__Task to complete__.
Copy out each line in the material below that has the word "coordinates".

__Excerpted records__.
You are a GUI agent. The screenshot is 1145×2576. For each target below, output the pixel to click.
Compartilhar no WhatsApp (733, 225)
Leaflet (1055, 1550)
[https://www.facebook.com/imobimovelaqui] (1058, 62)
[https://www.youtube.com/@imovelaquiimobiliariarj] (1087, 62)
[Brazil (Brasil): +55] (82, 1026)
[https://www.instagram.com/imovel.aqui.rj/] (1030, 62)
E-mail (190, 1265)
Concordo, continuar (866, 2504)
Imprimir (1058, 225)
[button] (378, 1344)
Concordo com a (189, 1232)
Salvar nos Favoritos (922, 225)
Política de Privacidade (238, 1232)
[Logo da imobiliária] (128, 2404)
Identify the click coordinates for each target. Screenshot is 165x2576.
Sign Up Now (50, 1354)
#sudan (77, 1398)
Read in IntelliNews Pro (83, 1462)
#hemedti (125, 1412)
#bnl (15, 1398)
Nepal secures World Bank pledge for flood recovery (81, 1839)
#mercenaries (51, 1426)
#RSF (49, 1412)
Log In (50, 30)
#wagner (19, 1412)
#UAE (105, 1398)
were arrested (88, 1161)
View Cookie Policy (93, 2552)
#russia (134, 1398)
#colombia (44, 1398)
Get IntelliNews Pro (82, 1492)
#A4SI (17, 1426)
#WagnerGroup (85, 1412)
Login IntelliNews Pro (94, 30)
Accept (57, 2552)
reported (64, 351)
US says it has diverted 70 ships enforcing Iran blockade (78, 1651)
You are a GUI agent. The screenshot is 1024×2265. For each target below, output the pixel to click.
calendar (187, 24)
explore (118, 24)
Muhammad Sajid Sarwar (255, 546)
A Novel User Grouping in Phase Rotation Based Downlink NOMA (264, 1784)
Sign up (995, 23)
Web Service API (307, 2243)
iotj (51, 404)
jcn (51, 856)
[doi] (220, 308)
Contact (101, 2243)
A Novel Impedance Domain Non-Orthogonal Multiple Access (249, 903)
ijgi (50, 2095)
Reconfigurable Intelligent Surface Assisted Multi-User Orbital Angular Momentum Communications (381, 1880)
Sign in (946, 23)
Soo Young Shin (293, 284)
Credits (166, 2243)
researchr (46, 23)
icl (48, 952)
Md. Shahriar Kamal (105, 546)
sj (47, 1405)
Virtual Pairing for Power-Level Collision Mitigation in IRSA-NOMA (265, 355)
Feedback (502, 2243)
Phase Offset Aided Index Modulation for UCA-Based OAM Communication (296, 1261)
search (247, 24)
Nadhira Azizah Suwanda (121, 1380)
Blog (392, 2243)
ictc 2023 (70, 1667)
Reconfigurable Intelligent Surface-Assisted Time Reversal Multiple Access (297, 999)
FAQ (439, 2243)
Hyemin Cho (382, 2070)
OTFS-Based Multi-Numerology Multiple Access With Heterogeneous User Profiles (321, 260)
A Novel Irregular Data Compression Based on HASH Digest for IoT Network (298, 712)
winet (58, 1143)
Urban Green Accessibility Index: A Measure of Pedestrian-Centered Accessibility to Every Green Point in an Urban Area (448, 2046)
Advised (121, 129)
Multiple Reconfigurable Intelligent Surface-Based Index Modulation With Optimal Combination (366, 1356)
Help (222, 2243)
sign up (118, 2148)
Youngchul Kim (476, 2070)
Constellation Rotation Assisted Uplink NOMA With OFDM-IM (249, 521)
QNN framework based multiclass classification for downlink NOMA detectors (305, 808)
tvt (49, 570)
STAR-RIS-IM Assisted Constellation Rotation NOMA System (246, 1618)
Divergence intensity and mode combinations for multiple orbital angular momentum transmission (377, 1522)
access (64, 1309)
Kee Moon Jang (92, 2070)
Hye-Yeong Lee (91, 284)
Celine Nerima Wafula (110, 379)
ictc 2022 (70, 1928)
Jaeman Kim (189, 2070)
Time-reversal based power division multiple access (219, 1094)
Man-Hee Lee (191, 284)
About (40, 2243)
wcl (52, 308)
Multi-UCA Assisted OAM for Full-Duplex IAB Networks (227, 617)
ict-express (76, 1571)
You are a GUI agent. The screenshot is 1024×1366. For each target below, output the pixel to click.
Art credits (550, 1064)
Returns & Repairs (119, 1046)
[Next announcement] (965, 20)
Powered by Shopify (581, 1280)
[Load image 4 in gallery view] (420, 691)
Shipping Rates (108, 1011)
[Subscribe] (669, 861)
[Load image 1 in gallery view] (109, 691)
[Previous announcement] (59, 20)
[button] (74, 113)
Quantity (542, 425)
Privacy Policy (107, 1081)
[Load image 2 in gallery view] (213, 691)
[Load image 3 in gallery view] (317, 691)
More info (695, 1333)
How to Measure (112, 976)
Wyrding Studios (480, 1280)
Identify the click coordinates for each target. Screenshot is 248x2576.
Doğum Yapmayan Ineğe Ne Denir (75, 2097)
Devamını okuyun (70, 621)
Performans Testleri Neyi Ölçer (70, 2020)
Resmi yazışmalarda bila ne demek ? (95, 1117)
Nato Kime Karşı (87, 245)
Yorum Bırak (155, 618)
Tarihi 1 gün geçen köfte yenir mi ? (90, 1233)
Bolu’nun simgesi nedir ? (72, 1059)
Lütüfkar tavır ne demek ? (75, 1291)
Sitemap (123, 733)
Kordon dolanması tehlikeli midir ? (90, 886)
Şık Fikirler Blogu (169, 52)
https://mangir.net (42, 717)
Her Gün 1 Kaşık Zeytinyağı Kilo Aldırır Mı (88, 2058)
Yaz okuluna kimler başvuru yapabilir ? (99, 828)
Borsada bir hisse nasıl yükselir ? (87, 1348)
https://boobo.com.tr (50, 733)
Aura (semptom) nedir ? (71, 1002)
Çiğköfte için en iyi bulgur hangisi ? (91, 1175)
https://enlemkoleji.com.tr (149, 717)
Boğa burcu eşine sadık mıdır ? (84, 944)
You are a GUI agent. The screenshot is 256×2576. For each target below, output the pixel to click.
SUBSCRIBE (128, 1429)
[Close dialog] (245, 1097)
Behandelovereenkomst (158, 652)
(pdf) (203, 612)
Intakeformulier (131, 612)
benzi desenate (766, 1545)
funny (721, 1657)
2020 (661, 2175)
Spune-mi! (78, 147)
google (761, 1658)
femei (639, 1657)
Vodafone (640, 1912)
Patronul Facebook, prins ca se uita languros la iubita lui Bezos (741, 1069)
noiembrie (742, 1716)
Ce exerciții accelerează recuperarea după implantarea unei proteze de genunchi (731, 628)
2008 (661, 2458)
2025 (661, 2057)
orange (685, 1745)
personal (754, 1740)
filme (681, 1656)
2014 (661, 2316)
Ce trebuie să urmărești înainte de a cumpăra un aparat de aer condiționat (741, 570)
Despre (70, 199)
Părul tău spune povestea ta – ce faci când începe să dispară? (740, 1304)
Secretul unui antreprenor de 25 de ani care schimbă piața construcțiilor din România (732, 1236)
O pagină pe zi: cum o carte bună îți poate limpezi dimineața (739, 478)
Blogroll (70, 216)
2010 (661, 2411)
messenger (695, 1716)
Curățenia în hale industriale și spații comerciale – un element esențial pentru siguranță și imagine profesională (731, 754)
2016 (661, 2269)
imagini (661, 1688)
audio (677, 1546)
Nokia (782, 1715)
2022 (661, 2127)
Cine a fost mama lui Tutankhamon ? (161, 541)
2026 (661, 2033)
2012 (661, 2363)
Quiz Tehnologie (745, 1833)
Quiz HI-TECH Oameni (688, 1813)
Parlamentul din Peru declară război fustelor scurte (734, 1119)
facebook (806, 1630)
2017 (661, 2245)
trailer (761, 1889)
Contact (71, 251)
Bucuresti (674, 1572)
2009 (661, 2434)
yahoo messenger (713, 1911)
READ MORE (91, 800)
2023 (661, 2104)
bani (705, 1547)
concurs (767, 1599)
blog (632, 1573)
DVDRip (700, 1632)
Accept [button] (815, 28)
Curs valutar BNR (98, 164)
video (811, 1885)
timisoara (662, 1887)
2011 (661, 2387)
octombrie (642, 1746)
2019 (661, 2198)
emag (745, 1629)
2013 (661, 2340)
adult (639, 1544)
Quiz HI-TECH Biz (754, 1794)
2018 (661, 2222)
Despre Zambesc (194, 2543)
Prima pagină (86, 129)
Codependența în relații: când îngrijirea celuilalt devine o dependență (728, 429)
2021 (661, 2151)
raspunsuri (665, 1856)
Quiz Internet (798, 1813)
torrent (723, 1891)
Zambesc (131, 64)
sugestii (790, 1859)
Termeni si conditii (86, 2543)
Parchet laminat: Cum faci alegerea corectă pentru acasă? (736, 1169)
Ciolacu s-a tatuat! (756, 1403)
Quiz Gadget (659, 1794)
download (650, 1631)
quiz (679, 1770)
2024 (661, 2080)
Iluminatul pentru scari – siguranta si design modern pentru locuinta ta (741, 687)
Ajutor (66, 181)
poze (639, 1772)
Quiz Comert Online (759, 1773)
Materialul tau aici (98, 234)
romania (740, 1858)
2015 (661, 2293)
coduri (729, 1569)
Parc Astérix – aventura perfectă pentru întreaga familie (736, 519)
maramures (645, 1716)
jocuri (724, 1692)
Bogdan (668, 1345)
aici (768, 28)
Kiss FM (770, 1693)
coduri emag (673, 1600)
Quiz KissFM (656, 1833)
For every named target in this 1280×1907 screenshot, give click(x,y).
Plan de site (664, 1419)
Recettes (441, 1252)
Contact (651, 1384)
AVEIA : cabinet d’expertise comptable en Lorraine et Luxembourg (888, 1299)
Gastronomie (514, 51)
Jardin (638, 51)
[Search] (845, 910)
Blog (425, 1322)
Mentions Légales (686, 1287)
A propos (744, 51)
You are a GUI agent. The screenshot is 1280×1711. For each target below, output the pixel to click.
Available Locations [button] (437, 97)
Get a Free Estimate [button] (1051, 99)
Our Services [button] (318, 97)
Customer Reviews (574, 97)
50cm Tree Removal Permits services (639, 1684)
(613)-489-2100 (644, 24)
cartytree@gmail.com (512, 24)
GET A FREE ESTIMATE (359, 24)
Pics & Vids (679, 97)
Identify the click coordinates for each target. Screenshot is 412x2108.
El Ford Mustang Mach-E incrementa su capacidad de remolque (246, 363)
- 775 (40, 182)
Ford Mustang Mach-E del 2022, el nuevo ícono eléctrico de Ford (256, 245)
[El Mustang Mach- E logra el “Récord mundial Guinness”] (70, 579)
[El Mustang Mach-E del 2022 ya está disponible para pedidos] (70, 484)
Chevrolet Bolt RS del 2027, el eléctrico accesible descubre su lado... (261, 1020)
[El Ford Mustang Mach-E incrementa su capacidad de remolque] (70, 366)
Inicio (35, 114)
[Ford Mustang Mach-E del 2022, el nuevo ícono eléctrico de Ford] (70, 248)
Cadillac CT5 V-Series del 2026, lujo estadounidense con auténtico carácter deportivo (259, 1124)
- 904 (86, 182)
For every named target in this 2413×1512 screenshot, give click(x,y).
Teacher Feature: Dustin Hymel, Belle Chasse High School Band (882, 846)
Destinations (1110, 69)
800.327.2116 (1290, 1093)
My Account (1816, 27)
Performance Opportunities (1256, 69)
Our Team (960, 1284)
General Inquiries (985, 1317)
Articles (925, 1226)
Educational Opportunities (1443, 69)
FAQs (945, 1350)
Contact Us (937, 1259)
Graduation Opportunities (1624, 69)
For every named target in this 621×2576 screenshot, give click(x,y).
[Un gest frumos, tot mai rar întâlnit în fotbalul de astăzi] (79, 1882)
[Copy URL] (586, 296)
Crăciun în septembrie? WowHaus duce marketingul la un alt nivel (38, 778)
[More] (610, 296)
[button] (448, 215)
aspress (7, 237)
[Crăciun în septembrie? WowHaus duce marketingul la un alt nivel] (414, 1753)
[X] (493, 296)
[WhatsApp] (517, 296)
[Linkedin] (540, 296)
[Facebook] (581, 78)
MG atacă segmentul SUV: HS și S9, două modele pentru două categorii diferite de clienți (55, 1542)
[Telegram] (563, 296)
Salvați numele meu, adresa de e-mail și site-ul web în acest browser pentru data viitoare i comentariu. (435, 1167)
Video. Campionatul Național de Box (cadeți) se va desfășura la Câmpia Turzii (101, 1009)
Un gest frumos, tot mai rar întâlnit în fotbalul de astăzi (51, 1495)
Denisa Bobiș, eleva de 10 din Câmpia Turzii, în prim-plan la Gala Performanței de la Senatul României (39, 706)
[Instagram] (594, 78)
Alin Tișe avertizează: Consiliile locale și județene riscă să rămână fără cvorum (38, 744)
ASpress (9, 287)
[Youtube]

__Exercise response__.
Identify the click coordinates for each target. Screenshot is 165x2576.
Identify the click coordinates for each target. Screenshot is 248x2576.
Identify the click coordinates for each target. Screenshot is 412x2108.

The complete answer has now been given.